そして惑星【異】はといいますと、幼いころに読んだ童話に出てくる、エルフやドワーフ、小人、魔王、ドラゴンに御姫様などが実在して、おまけに魔法が出てくる世界だというのです。
馴染みがあるようなないような、ちょっと変った世界ですよね。
詳しくはこれから公開していく私の旅行記を読んでもらえればと思います。
「ヒカル調査員、未開惑星の現地調査は過酷な任務だ。それに今回は惑星災害の危険がある巨大生物についての調査なのだ。だからこそ……う~ん……もっとゴツイ奴が採用されると思ったよ。
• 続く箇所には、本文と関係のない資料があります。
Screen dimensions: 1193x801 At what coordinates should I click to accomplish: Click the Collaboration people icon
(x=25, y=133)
っても、人事部が君を選んだってのは、それなりの理由があるんだろうけど、見た目が整っているだけに心配だ」
初対面の上司にも心配って言われました。
いえいえ、そうじゃなくてですね、『見た目が整っている』という遠回しの誉め言葉ってなんでしょうか?
美人とまで行かないけど、まぁまぁっていう中途半端な感じなのでしょうか?
いえ、もぅ今は時効でも良いんですけど、でも当時は流石に微妙で……
まぁ、良いでしょう。
で、ここでちょっと補足を……
私の任務は惑星【異】の住民との触れ合い行動記録をすることと、世界各地を周り惑星【異】に潜んでいるという巨大生物の調査をすることでした。
もう一度、説明しますと……
巨大生物の噂を探りながら世界各地を回り、現地の人と触れ合い行動記録をつけること……だったのです。
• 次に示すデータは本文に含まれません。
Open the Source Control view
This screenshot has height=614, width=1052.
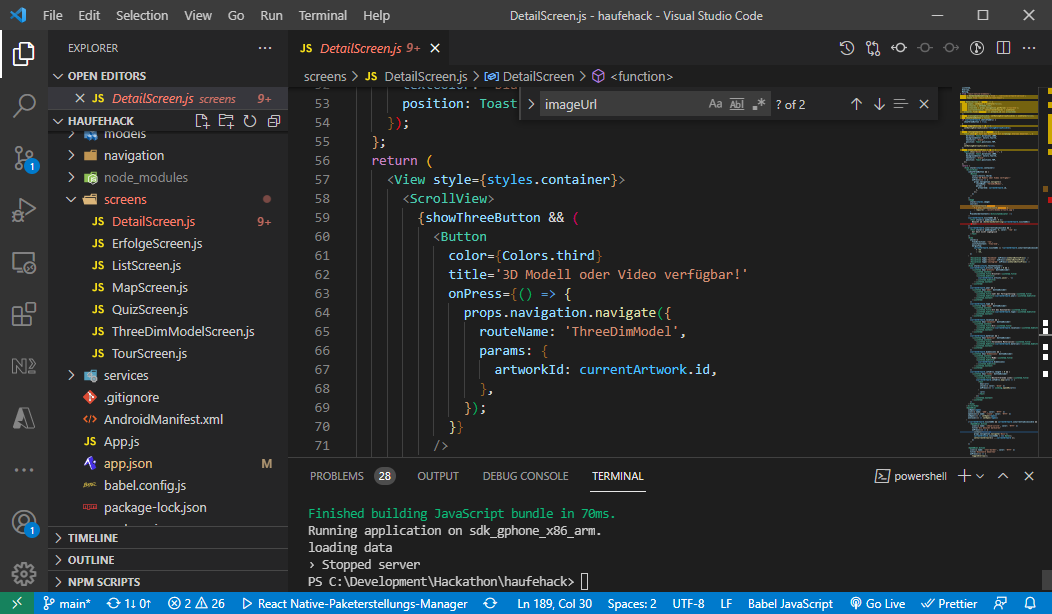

まぁ、それが任務でしたので、惑星【異】の世界中を回ったりもしましたけど……いえいえ、冒険旅行を目的としたわではなく、それが任務だったのですよ、本当に……行動記録だって様式が決まっているわけでもなかったから、旅行記みたいになっても……
ここで少しだけ話を変えます。
惑星【異】が発見されたのは3年前になります。
知っての通り、惑星連邦は常に知的生命体の存在する惑星を探索しています。
その探索活動の中、辺境星域の銀河系にある太陽系第三惑星に、知的生命体の存在が確認されました。
そして監視衛星を設置しマイクロドローンとともに監視を続けた結果、惑星【異】に、惑星災害に認定されるような巨大生物の発生の恐れを確認したのです。
それを受け、監視衛星とマイクロドローンのみではなく、実地調査の必要があるとの判断で調査員を惑星上に出向させることになったのです。
で、私がその調査員に選ばれたわけなのですが……
ちなみ、私が惑星【異】の担当となった理由ですけど、私の出身惑星がテラだからです。
知っている人もいるかも知れませんけど、惑星テラはヒューマノイド型の惑星です。
惑星【異】は惑星テラに環境が酷似していて、知的生物も基本的にヒューマノイド型です。
未開惑星への入星です。
惑星【異】の人たちに紛れるのには、惑星テラ出身の私が都合が良かったのです。
ということで、無事に任務を終えることが出来ましたので、私が行った惑星【異】の調査の結果をまとめてみました。
SNSで公開することは禁止事項に当てはまらないとのことですので、私の冒険旅行……失礼、任務記録をみなさんに紹介したい思います。
デジタル機器の使用が出来なかったので、画像は手書きのイラストとなりましたけど、まあ、下手でもその辺りは我慢をしてもらって……
とにかく、興味のある方は目を通してみて、そして良かったら感想など聞かせてもらえたら嬉しいです。